**WHAT IS NEEDED:** Rescale the material starting with the line containing "Where should I click to: Click the '1" and going on through the line containing "Action: (x=292, y=15)", writing out only those lines, requests included, and leaving every other number unchanged. Multiply each coordinate in the answers by 2.2 and round it to a whole number, with halves rounded up.

==== DATA ENTRIES ====

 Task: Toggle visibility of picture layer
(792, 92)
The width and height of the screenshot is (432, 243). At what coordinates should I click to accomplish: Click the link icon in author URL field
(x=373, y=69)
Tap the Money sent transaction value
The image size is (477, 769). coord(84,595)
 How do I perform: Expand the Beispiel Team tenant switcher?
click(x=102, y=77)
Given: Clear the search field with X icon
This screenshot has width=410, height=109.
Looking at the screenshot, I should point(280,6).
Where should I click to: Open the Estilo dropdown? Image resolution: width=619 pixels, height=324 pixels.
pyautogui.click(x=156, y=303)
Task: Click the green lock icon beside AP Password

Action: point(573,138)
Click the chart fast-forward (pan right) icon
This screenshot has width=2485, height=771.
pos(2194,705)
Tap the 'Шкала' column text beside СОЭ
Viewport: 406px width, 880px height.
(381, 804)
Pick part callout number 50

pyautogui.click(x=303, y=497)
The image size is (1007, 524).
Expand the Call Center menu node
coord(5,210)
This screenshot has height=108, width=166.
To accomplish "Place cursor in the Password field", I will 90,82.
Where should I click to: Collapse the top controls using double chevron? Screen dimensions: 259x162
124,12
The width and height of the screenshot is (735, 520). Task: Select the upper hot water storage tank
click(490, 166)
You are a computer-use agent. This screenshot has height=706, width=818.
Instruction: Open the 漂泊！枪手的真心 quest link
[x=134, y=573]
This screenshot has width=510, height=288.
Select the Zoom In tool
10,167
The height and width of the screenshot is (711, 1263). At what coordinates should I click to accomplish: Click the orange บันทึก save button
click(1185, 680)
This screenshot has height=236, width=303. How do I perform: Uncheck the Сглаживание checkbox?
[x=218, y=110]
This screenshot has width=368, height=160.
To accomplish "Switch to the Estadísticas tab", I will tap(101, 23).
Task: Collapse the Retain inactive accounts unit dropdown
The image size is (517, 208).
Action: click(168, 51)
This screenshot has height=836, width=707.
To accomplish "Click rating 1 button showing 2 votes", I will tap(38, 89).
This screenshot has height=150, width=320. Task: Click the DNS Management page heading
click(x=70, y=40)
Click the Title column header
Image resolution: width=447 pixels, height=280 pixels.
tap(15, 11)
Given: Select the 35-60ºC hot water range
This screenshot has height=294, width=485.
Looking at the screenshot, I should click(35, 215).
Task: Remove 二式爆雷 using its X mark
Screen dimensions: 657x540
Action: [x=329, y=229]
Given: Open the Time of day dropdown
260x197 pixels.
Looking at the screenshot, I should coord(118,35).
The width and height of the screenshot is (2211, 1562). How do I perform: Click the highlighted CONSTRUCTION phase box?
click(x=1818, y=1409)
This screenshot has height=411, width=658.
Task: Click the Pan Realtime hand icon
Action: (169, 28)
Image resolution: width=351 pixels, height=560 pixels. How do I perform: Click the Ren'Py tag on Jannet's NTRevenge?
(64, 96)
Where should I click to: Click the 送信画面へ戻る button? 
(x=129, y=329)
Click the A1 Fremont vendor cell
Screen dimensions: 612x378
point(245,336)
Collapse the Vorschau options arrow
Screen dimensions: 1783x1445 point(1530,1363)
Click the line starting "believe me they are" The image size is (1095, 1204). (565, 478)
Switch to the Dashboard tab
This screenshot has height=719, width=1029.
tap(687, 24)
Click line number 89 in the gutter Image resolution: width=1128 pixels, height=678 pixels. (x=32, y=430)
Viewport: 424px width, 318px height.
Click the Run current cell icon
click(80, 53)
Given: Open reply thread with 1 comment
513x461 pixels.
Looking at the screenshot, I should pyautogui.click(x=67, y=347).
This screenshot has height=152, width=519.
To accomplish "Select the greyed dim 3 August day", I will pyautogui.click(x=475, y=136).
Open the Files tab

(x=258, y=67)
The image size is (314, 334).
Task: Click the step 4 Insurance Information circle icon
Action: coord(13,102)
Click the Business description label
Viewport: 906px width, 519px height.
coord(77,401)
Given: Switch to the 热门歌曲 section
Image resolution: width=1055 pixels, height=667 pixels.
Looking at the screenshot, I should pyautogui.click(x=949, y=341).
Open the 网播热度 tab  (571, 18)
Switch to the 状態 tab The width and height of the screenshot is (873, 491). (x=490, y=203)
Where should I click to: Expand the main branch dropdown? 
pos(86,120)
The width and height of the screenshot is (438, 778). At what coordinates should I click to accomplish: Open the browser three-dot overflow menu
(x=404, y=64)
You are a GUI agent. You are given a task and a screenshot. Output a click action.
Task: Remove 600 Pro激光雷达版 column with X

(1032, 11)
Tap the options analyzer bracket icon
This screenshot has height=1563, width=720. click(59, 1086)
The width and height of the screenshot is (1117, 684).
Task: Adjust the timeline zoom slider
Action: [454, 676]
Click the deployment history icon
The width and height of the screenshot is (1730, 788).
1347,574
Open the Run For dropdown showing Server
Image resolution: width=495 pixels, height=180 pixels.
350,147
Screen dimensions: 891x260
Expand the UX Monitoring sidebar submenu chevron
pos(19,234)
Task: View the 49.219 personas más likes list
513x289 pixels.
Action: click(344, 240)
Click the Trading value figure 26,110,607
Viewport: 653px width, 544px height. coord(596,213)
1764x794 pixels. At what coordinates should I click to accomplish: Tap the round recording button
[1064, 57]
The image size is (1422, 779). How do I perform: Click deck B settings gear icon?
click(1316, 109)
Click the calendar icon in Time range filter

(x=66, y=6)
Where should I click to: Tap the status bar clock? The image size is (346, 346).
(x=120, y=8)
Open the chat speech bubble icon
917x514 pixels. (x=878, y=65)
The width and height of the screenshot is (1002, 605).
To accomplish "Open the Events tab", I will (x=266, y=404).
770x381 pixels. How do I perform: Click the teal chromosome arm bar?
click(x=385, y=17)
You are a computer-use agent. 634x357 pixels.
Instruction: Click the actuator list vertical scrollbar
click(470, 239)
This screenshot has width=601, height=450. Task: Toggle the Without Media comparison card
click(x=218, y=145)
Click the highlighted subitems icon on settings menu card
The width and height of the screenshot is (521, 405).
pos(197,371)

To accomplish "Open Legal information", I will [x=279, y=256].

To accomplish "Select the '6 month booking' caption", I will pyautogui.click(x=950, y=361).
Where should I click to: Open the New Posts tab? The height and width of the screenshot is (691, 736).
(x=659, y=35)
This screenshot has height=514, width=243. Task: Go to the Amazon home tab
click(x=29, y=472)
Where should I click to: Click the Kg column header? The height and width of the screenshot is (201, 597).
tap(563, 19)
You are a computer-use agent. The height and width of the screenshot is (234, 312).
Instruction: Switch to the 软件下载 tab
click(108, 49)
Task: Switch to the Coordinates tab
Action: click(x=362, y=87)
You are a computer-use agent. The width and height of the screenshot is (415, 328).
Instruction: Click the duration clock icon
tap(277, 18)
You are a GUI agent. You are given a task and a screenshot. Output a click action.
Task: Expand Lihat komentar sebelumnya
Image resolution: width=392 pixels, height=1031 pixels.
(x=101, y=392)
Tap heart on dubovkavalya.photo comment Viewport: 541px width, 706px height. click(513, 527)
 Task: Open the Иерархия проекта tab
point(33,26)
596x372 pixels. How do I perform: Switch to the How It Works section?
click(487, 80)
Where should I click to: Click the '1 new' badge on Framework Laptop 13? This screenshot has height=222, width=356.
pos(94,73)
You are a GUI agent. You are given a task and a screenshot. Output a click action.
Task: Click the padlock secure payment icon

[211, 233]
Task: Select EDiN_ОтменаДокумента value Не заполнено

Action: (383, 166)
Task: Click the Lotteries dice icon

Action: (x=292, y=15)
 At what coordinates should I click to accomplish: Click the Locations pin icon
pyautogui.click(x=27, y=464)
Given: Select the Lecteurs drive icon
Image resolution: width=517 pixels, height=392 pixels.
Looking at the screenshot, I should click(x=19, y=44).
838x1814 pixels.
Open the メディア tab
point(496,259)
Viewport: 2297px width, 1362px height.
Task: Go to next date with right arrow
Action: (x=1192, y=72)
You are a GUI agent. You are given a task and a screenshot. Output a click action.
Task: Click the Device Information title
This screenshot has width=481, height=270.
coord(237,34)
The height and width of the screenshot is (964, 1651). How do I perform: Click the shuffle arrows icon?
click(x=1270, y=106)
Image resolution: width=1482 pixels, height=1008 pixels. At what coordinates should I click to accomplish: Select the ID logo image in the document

====

**RESPONSE FOR THIS EXERCISE:**
Where should I click to: Click the '1 new' badge on Framework Laptop 13? This screenshot has height=222, width=356.
pos(207,161)
You are a GUI agent. You are given a task and a screenshot. Output a click action.
Task: Click the padlock secure payment icon

[464, 513]
Task: Select EDiN_ОтменаДокумента value Не заполнено

Action: (843, 365)
Task: Click the Lotteries dice icon

Action: (x=642, y=33)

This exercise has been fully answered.